Il bamboccione che ha dato nuovo slancio all’immagine della Martini, si rivela ancora una volta una delle più fini menti di Hollywood.
Sempre in bilico tra impegno civile e blockbuster dagli incassi stellari, George Cloney, continua a fare centro, rivelandosi il più grande dei divi americani.
Presentato in concorso alla 64esima edizione del Festival di Venezia, Michael Clayton, “legal movie” à la Erin Brochovich diretto da Tony Gilroy, si rivela un film fluido, dall’intreccio lineare, privo di suspence e soprattutto, di grandi pretese.
Non è un gran film: non particolarmente emozionante, né “thrilling”.
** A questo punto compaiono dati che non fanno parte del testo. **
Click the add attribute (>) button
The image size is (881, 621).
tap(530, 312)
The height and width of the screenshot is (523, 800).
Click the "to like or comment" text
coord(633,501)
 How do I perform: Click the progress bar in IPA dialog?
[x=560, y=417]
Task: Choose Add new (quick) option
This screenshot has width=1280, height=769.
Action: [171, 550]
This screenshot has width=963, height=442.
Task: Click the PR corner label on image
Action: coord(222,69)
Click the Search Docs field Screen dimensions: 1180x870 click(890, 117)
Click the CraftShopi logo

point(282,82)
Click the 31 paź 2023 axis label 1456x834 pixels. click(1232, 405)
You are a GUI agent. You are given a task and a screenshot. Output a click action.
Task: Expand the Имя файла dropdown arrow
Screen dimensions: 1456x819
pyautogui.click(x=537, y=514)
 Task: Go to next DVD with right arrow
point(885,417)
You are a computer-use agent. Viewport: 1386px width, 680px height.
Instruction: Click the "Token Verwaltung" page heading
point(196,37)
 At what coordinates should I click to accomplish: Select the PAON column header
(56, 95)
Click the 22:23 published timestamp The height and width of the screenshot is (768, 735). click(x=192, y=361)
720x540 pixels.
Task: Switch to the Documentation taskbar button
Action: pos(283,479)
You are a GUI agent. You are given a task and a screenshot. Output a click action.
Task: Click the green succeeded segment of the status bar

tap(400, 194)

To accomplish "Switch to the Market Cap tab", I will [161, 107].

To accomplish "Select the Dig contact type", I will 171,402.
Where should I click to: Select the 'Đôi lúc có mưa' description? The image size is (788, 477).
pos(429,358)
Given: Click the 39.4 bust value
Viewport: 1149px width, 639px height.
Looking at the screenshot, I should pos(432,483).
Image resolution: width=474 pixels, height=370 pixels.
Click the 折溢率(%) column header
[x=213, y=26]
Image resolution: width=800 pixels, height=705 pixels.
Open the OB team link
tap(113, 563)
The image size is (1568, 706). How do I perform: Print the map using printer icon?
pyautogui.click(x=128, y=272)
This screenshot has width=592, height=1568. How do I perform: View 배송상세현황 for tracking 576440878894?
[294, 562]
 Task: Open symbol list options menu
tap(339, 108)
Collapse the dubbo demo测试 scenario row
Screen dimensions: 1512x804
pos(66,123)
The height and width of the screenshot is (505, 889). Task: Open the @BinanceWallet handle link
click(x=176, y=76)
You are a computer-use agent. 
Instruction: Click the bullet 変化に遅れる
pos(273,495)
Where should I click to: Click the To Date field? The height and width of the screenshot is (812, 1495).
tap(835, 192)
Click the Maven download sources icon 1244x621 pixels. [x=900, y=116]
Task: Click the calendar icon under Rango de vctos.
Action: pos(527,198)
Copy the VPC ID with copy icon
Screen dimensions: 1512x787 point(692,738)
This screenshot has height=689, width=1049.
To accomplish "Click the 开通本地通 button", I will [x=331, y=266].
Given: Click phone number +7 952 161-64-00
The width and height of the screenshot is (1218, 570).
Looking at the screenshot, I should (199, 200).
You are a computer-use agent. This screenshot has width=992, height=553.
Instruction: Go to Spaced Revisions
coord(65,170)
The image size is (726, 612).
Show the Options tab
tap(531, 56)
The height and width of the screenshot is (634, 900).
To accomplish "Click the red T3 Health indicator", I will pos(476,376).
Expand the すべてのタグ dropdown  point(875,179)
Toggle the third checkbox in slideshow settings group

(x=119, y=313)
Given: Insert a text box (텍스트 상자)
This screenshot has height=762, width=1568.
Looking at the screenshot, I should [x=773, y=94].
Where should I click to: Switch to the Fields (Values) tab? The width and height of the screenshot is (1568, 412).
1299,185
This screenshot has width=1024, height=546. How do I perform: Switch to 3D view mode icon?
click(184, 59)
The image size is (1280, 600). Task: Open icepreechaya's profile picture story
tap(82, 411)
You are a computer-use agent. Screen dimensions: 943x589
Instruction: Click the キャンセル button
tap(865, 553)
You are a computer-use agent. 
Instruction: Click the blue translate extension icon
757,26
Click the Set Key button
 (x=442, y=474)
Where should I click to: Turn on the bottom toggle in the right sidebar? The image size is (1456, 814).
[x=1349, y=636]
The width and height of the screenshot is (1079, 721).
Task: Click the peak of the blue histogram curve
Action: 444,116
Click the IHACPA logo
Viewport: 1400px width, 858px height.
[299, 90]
Ma chi ha mai detto che bisogna per forza emozionarsi al cinema?
Michael Clayton, opera prima di Tony Gilroy (che vanta però una stimabile carriera da sceneggiatore di l’Avvocato del Diavolo, Rapimento e riscatto, Bait – L’esca, The Bourne Identity ecc), è una buona opera sartoriale, rifinita sapientemente, eppure gonfia di inutili lungaggini, tesa com’è a voler necessariamente spiegare tutto.
A volerlo trovare un difetto, non è nella regia, né nell’interpretazione di attori eccellenti (dal “mattatore Cloney, alle meravigliose interpretazioni di Arthur Edens e Sidney Pollack), né nella glacialità asfittica di Tilda Swinton, o nei dialoghi.
È la sceneggiatura che non va!
Perfettina, come quelle ragazzine borghesi vestite alla francese, con gli accessori tutti abbinati per benino ma completamente eteree, senza sostanza.
La trama a dire il vero, sa proprio di trito e ritrito: Michael Clayton è il solito “risolutore”, quello in grado di risolvere gli affari sporchi, solo, un po’ incompreso, relegato nelle quinte, quelle sociali quanto quelle societarie.
È uno senza scrupoli, pronto a vendersi al miglior offerente.
È uno squattrinato mago del bluff, pronto a fregare anche il più navigato dei giocatori.
Ma in fondo, come vuole ogni buon manufatto “made in America”, è uno buono, un eroe che difende i deboli e punisce i cattivi.
Con l’aiuto delle Forze dell’ordine, naturalmente.